[[ DOCUMENT EXCERPT open ]]

In Gaelic, Glasgow means ‘dear green place’ so now that the weather is beginning to brighten up, I am going to have a written walk through some of the [over] 90 parks in the city.
When summer solstice approaches, the nights get longer, and at 11pm is still light, it is not unusual to find groups of friends playing Frisbee, or having a late evening picnic (or drink) in any of the places I am going to mention. This tour along the four corners of Glasgow –North, South, East, West– will get us to discover art, music, monuments, fauna, flora, vegetables, archaeology, picturesque views and plenty of fresh air. To stop time and, with it, the inevitable winter (by September, some shops have already displayed their Santas), I am going to go anticlockwise.
I’ll start East, but near the City Centre. There we can find Glasgow Green, a vast expanse of grass where folk of the place congregate for citywide events such as Proms in the Park –the acclaimed BBC classical music festival–, the International Piping Festival or the Glasgow Show, where you will be able to see the most perfect carrots and most colourful tomatoes in the country. Glasgow Green, the oldest park in the city, fulfils the function of the apple tree under which Newton sat. As told by a commemorative sculpture –a boulder, more like– James Watt had the idea for the steam engine while he was walking through this well kept grass and, this, my dears, gave way to the industrial revolution. What a piece of history! Amongst the attractions of this park you’ll find the People’s Palace and its Winter Gardens, a museum about life in Glasgow and where you’ll be able to see the famous and original Billy Connolly Banana Boots. In case you don’t know him, he is a Glasgow-born comedian, a national institution with an impossible accent. Towards the East End of the Green you’ll find Templeton Carpet Factory, one of the strangest buildings in Glasgow. It’s mainly based on Venice’s Doge’s palace, built in orange, yellow and blue-coated materials. In Italy, you could understand such a splash but here, in the north of the British Isles, it is almost a surrealist vision. The good thing is that the lower floor of the building is inhabited by West, a German brewery with a wonderful selection of beers and a pretty good schnitzel.

[[ DOCUMENT EXCERPT closed ]]
[[ GIVEN INFORMATION open ]]

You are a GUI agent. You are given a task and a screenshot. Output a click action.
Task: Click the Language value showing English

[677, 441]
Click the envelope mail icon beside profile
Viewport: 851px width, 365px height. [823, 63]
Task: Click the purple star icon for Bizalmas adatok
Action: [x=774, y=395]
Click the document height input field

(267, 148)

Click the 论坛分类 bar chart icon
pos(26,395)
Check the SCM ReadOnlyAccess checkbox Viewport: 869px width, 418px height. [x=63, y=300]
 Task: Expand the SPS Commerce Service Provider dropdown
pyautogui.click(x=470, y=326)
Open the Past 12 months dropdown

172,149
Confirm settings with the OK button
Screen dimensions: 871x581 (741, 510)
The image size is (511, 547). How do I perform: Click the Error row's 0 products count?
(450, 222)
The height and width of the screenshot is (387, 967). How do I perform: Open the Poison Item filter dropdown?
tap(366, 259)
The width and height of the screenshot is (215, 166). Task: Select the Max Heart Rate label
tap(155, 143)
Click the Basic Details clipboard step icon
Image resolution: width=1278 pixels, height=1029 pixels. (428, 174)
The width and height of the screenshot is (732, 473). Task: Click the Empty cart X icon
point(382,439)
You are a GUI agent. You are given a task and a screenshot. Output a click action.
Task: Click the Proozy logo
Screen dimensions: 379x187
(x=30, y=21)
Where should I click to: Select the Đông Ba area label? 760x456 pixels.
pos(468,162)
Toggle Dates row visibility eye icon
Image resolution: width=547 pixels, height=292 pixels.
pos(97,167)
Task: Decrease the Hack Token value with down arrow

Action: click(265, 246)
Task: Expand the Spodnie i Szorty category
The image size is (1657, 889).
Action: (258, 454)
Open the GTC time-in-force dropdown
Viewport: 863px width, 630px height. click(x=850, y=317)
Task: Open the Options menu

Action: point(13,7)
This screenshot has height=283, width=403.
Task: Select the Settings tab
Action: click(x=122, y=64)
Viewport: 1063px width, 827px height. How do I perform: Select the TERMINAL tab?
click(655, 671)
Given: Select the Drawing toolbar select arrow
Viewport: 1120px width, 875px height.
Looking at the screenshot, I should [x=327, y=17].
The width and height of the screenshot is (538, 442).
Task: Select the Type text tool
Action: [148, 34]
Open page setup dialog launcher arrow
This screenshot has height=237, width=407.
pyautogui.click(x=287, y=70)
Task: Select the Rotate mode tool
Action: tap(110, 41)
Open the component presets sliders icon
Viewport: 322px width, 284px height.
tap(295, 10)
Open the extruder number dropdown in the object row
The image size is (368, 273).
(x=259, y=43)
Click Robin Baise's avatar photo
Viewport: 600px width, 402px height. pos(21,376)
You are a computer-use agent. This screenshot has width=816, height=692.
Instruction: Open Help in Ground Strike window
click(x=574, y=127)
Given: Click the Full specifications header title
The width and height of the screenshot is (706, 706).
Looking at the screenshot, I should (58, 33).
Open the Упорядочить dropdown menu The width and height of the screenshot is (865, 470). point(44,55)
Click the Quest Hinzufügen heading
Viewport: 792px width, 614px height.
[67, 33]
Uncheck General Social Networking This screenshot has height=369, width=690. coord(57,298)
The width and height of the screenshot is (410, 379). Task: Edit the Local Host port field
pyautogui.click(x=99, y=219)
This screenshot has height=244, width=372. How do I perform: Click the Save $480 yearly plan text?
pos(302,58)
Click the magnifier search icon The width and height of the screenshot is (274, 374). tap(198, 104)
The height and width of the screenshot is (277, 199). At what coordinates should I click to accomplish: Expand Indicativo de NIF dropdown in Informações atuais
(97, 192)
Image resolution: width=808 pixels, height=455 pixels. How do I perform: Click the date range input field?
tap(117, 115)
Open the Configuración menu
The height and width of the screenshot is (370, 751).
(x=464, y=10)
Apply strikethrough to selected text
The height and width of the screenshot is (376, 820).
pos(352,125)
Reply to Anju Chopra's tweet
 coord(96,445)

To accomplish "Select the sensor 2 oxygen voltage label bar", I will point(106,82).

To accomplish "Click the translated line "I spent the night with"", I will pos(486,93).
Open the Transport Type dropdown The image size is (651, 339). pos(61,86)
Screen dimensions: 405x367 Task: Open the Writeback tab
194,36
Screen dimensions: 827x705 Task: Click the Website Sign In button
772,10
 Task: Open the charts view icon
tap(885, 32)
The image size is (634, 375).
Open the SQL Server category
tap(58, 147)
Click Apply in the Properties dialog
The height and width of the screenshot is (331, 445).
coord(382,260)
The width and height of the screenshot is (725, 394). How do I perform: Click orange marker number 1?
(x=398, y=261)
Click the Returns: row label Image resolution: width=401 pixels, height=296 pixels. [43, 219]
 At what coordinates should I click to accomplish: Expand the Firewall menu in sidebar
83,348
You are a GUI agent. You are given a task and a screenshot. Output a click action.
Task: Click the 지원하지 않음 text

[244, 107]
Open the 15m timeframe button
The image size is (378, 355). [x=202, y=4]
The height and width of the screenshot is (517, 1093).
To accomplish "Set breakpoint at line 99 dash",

[[ GIVEN INFORMATION closed ]]

YOUR OBJECTIVE:
Return the full text about Glasgow's parks word for word. The data above can be left aside here.

RESPONSE:
In Gaelic, Glasgow means ‘dear green place’ so now that the weather is beginning to brighten up, I am going to have a written walk through some of the [over] 90 parks in the city.
When summer solstice approaches, the nights get longer, and at 11pm is still light, it is not unusual to find groups of friends playing Frisbee, or having a late evening picnic (or drink) in any of the places I am going to mention. This tour along the four corners of Glasgow –North, South, East, West– will get us to discover art, music, monuments, fauna, flora, vegetables, archaeology, picturesque views and plenty of fresh air. To stop time and, with it, the inevitable winter (by September, some shops have already displayed their Santas), I am going to go anticlockwise.
I’ll start East, but near the City Centre. There we can find Glasgow Green, a vast expanse of grass where folk of the place congregate for citywide events such as Proms in the Park –the acclaimed BBC classical music festival–, the International Piping Festival or the Glasgow Show, where you will be able to see the most perfect carrots and most colourful tomatoes in the country. Glasgow Green, the oldest park in the city, fulfils the function of the apple tree under which Newton sat. As told by a commemorative sculpture –a boulder, more like– James Watt had the idea for the steam engine while he was walking through this well kept grass and, this, my dears, gave way to the industrial revolution. What a piece of history! Amongst the attractions of this park you’ll find the People’s Palace and its Winter Gardens, a museum about life in Glasgow and where you’ll be able to see the famous and original Billy Connolly Banana Boots. In case you don’t know him, he is a Glasgow-born comedian, a national institution with an impossible accent. Towards the East End of the Green you’ll find Templeton Carpet Factory, one of the strangest buildings in Glasgow. It’s mainly based on Venice’s Doge’s palace, built in orange, yellow and blue-coated materials. In Italy, you could understand such a splash but here, in the north of the British Isles, it is almost a surrealist vision. The good thing is that the lower floor of the building is inhabited by West, a German brewery with a wonderful selection of beers and a pretty good schnitzel.